Working with the teachers
The session started with an in-depth exploration of Cupid and Psyche in the exhibition gallery, which included drawing, looking at and learning about the painting with museum educator Kate Noble. The teachers also had a chance to look at infrared and X-ray images of the painting, trying to interpret their meaning and brainstorming about the scientific topics that could be discussed with children based on these images.
Spike Bucklow, Director of Research at the HKI, gave us a tour of his Sharpening Perceptions exhibition, which features original paintings alongside historically accurate copies produced by the HKI’s post-graduate students as part of their training in paintings conservation. From the nature and geographic origin of pigments and paint binders – a range of both organic and inorganic, natural and synthetic compounds – to the importance of colour temperature and direction for the light used to illuminate a painting, there was a lot more science to talk about than many of us had thought possible!
We also spent time in the Museum’s Analytical Lab, where Senior Research Scientist Paola Ricciardi talked about a range of non-invasive imaging and analytical methods, which she uses to investigate colours and pigments. Back in the Education Studio, Paola gave a practical demonstration of some of these methods and got an amazed ‘ooooohhh’ from the whole group when demonstrating the three-dimensional texture of paint on a tiny portrait miniature – no more than 4 cm across!
These conversations then fed into a practical session led by museum educator Rosanna Evans, where the teachers worked in small groups, experimenting with paint-making as a form of scientific enquiry. They ground locally sourced earths to make a yellow pigment and tested mixtures made with different paint media (water, egg white and egg yolk), applying them over a range of different surfaces. The best – or, for someone, the worst – part of this process was the screeching sound made by the coarse earth being ground with a glass muller – who would have thought that particle size could ‘speak’ to us so loud and… clear?

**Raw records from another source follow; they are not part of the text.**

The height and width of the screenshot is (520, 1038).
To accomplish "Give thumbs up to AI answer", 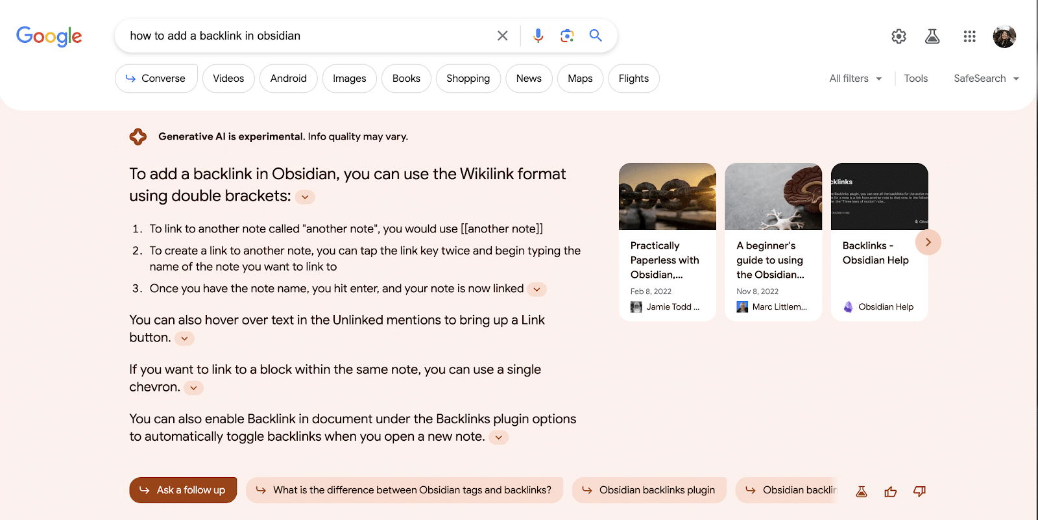I will pyautogui.click(x=891, y=491).
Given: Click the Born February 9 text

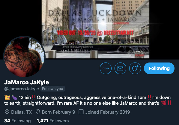Looking at the screenshot, I should (58, 112).
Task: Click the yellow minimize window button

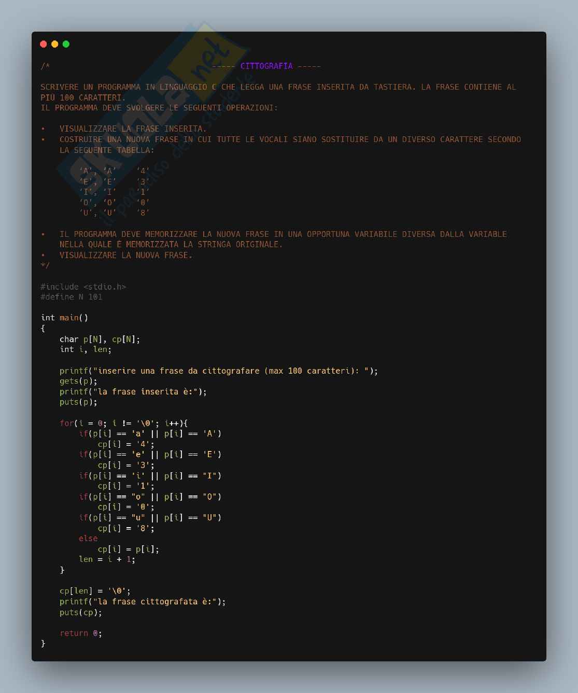Action: [x=55, y=44]
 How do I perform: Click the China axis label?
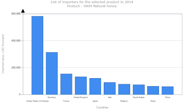pos(168,97)
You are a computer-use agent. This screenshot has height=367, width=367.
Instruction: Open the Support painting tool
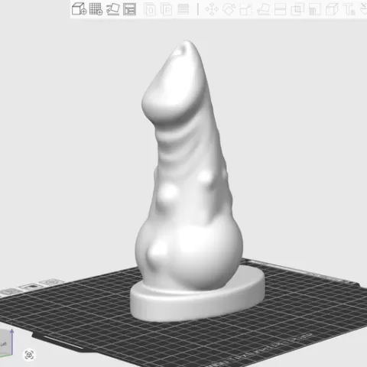point(315,9)
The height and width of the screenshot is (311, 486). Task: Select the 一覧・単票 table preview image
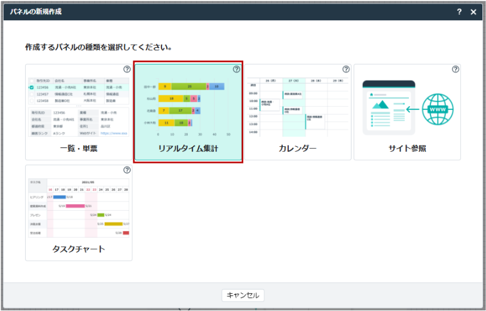[78, 106]
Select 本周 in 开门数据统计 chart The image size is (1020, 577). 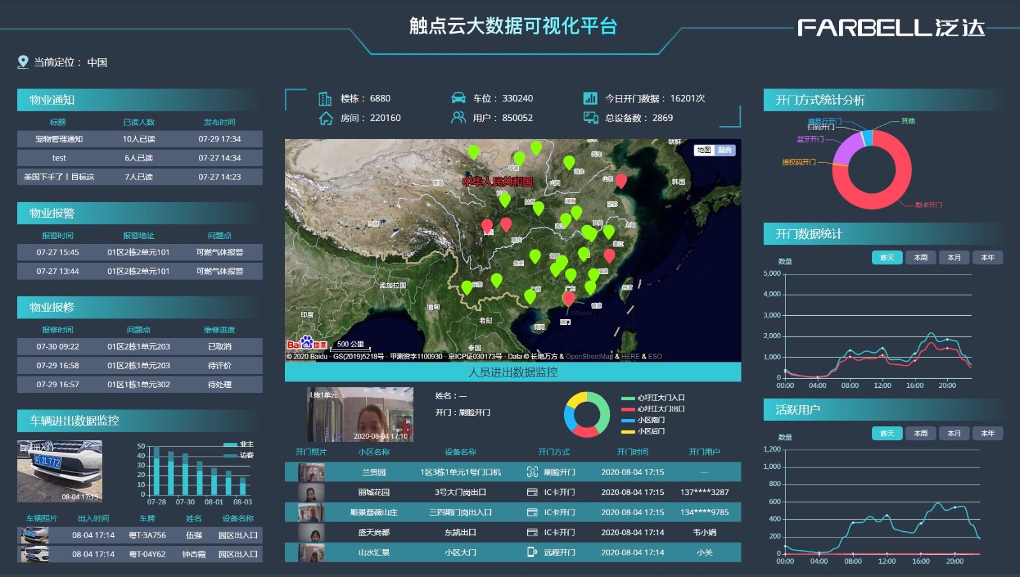(x=921, y=257)
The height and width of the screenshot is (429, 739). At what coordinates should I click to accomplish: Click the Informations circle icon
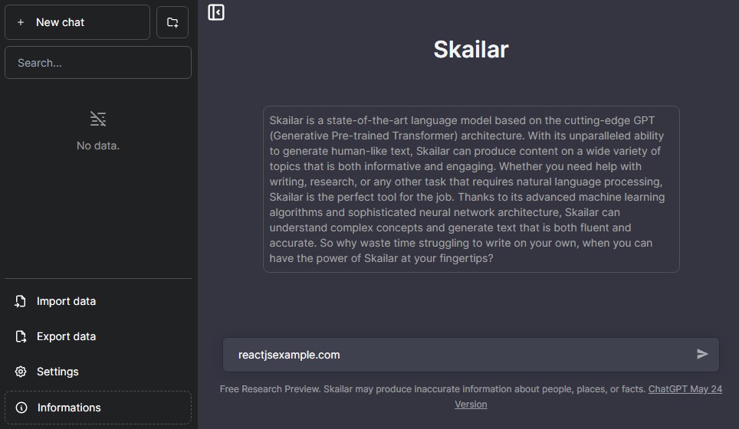(21, 408)
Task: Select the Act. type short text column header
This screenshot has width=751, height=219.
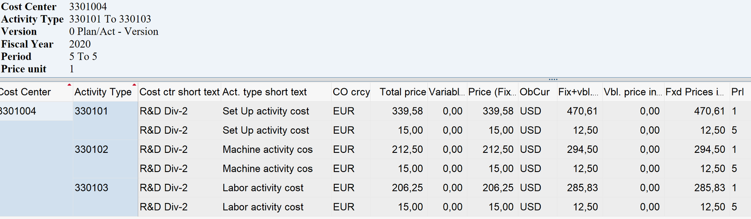Action: click(x=264, y=92)
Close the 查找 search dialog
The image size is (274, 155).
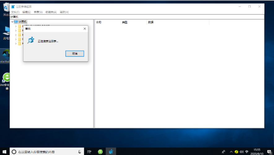coord(85,29)
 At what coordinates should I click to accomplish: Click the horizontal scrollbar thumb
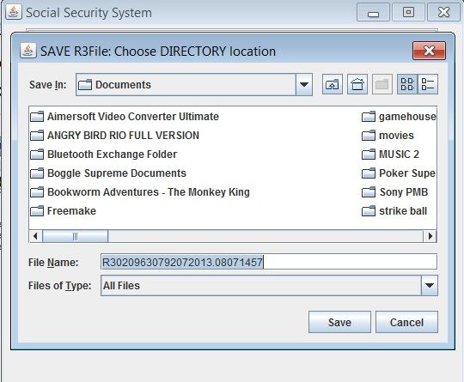click(75, 236)
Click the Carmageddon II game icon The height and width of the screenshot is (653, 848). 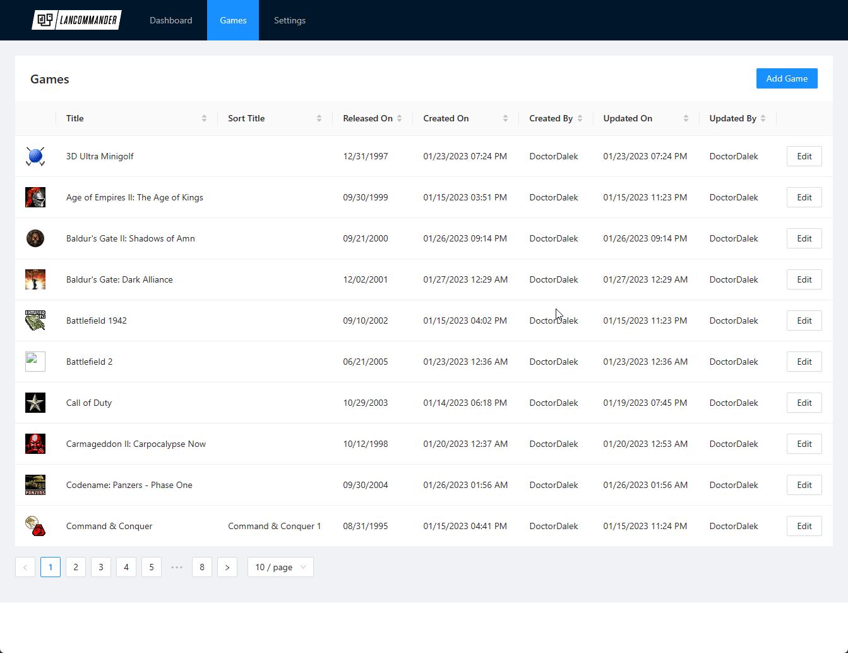(x=35, y=444)
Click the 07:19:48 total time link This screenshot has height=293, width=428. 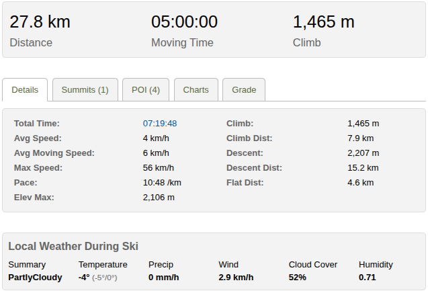[x=160, y=124]
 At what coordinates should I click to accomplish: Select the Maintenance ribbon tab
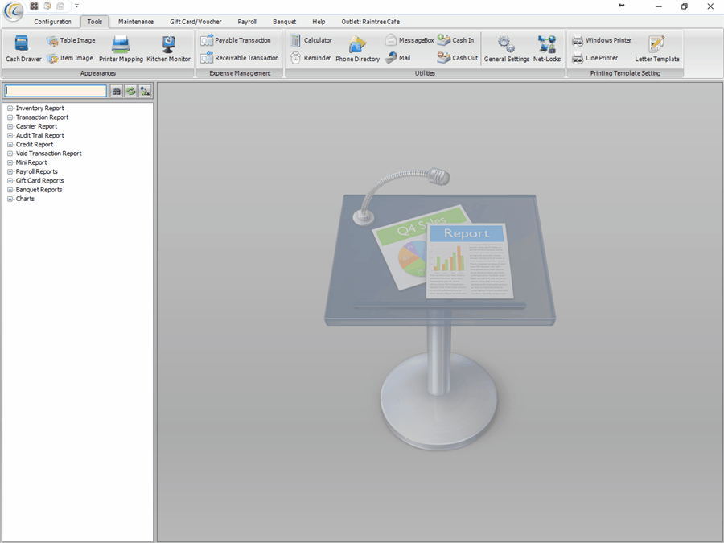(135, 22)
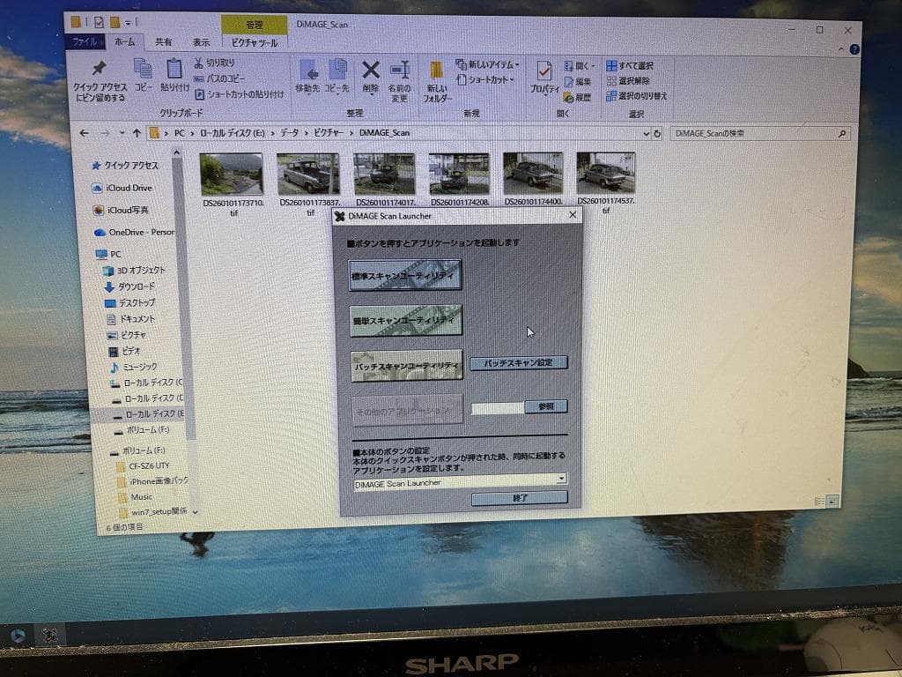Switch to the 共有 ribbon tab

tap(164, 41)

The day finished with a stimulating discussion about how these activities and approaches might support the teaching of art and science in primary schools.
The day couldn’t have gone better. The lively conversations we had with the teachers and their enthusiastic feedback confirms what we thought all along: truly collaborative cross-disciplinary research has immense potential to be the starting point for developing user-led projects with practitioners, and to explore different pathways to impact for object-based research. In the words of one of the teachers, “I don’t think there is any part of the curriculum that you couldn’t bring into this!” We are now looking forward to inviting the teachers back to the museum with their classes in the Summer term to take part in our new Ways of Seeing workshops for KS2 children.